==== Exercise data ====

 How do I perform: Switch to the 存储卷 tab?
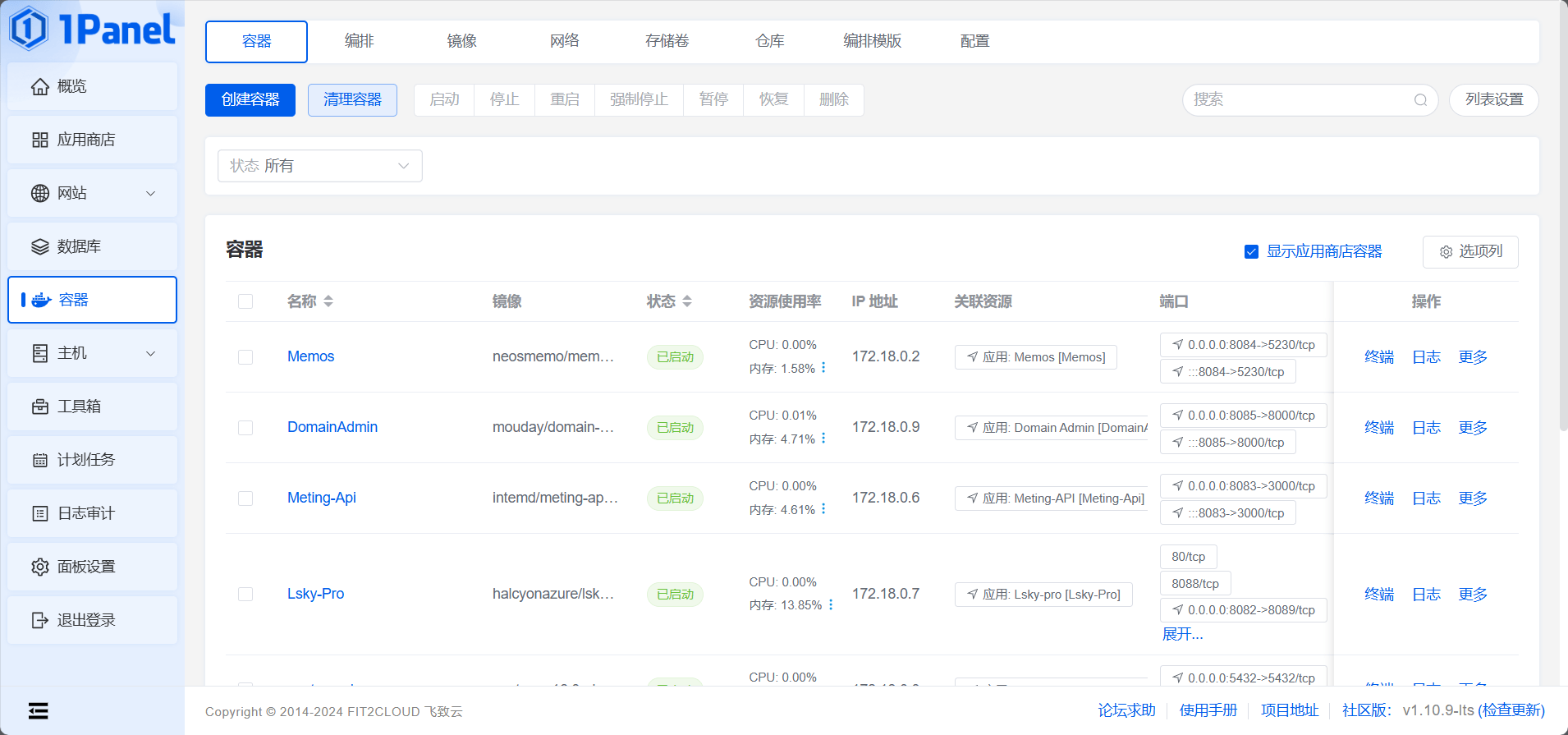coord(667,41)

====
==== Exercise data ====

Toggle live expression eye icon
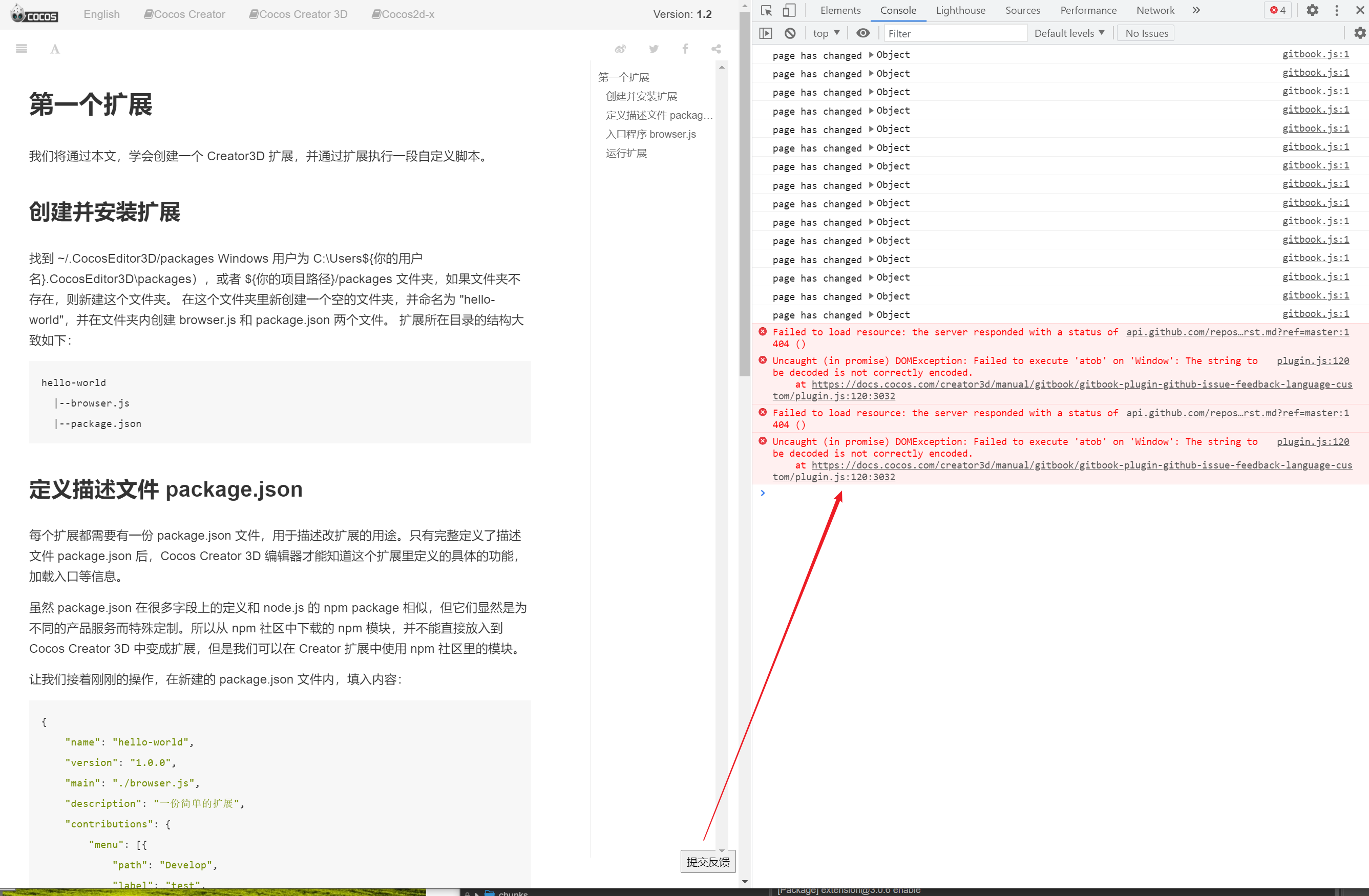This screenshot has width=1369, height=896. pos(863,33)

====
==== Exercise data ====

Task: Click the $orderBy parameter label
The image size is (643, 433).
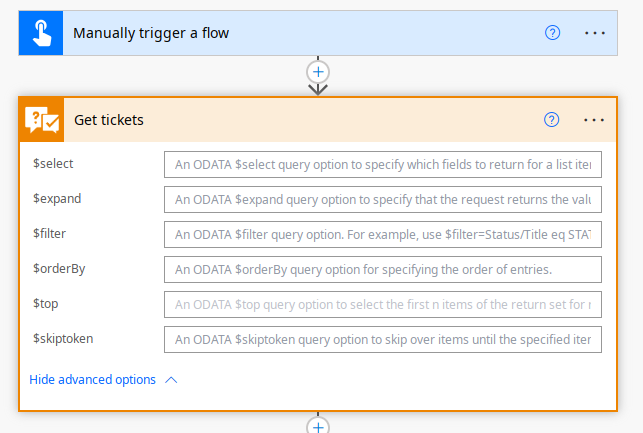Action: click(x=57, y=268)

====

▸ Aim:
Write out the material again between the lines holding "Task: Click the $orderBy parameter label" and "Action: click(x=57, y=268)", inclusive, shifting every coordinate in the answers up by 146. Leave out the pictures.

▸ Final result:
Task: Click the $orderBy parameter label
The image size is (643, 433).
Action: click(x=203, y=414)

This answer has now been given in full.